17 March 2016

Research in progress, Spring 2016

Originalism and the Constitutionality of Federal Land Management

The federal government derives its power over federal lands from three clauses in the Constitution: the Article I Enclave Clause; the Article IV New States Clause; and the Article IV Property Clause. Additionally, the Article II Treaty Clause has been used to justify the acquisition of new lands. This research focuses on exploring the original understanding of federal land ownership as seen through colonial land policies, debates during the drafting and ratification of the Constitution, 19th-century American land acquisition, and early Supreme Court decisions. Moreover, this paper seeks to examine whether the constitutional origins of power regarding federal lands are consistent with these historical events and developments. This paper concludes that the political doctrines in support of classic and protective property theories were live at least until the mid-1800s. However, these doctrines were undermined by the Civil War, the Reconstruction amendments, and the New Deal. In addition, federal land policies regarding the acquisition and disposition of land supported the protective property theory, until the withdrawal and reservation of lands began at the onset of the 20th century. A parallel development in the courts, beginning in 1840, provided support for both the protective and police power theories. And by the early 20th century, the police power theory was fully embraced. Ultimately, the historical evidence is mixed. Nevertheless, this evidence does demonstrate that the prescribed role for the federal government in regards to its constitutional authority over federal lands was not clear for a considerable time after the nation's founding. 

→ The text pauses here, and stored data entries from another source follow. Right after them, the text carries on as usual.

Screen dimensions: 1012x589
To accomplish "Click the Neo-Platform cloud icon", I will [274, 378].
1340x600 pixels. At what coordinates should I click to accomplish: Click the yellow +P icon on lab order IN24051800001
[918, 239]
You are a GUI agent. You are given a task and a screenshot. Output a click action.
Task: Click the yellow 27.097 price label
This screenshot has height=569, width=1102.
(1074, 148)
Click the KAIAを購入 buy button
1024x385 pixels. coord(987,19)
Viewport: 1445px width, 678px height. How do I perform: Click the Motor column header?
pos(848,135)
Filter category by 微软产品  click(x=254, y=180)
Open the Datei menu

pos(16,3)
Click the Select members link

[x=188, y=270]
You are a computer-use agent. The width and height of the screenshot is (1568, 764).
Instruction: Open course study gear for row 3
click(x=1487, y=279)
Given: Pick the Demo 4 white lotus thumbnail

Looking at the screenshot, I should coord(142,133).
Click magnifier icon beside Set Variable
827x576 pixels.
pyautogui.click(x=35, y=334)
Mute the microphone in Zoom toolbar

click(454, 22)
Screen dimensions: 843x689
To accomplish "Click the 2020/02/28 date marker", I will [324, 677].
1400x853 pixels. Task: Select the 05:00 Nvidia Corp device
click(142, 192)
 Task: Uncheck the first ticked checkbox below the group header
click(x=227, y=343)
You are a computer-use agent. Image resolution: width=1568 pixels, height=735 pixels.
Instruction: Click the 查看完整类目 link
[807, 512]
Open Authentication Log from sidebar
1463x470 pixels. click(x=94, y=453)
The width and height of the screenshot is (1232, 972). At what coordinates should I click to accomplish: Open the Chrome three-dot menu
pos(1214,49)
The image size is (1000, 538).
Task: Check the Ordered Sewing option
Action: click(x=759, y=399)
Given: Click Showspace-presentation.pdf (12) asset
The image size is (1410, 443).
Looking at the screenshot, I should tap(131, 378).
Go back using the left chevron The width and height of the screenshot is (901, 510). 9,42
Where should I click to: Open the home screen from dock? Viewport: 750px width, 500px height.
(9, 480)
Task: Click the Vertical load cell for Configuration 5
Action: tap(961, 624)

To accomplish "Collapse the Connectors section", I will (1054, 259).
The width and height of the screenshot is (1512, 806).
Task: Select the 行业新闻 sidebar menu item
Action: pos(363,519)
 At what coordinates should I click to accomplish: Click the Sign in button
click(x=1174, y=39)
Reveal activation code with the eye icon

All the Laws but One: Civil Liberties in National Emergencies

Former Chief Justice William Rehnquist’s book All the Laws but One is an account of the history of civil liberties during wartime and examines cases where presidents have suspended the law in the name of national security.  Since the Constitution’s Suspension Clause only applies “when in cases of rebellion or invasion,”  Rehnquist’s work discusses wartime powers, primarily focusing on cases involving the Civil War and World War II. On the other hand, events of the last few decades, including destructive hurricanes and tsunamis, outbreaks of infectious diseases, or threats of severe economic collapse, suggest that governments may need to exert wartime-style powers to manage these potential disasters. Thus, state and federal governments may be confronted with the need to curtail civil liberties through mandatory evacuations, mandatory vaccinations, arbitrary detentions, or other forced measures. This paper seeks to examine the constitutionality of such measures in the absence of direct rebellion or invasion. Through a review of relevant history, including Supreme Court and other judicial opinions, executive actions, and policy decisions, this paper ultimately concludes that weighty precedents already exist for abuse of civil liberties outside of wartime. Furthermore, the state and federal governments would not likely hesitate to use—and abuse—these precedents in an attempt to exert control in the midst of such emergency situations. Ultimately, these potential abuses threaten to make a mockery of the rule of law.

Is Cyber Deterrence an Effective Strategy?

In December 2015, the White House released its own long-anticipated cyber deterrence policy. Specifically, the White House policy is built on a two-element strategy of deterrence by denial; and deterrence through cost imposition. Unfortunately, the White House policy does little to address or answer the thorny legal questions raised by the reality of today's cybersecurity environment. First, the policy relies on traditional notions of deterrence that may have been effective in prior nuclear and non-nuclear contexts. Second, the policy focuses primarily on defensive strategies and does not confront the reality and likelihood of offensive counter-operations. This paper will examine the White House cyber deterrence policy from a historical and critical perspective, as well as address the impacts on international law. Finally, this paper will discuss whether deterrence is even a reasonable strategy in the cyber environment.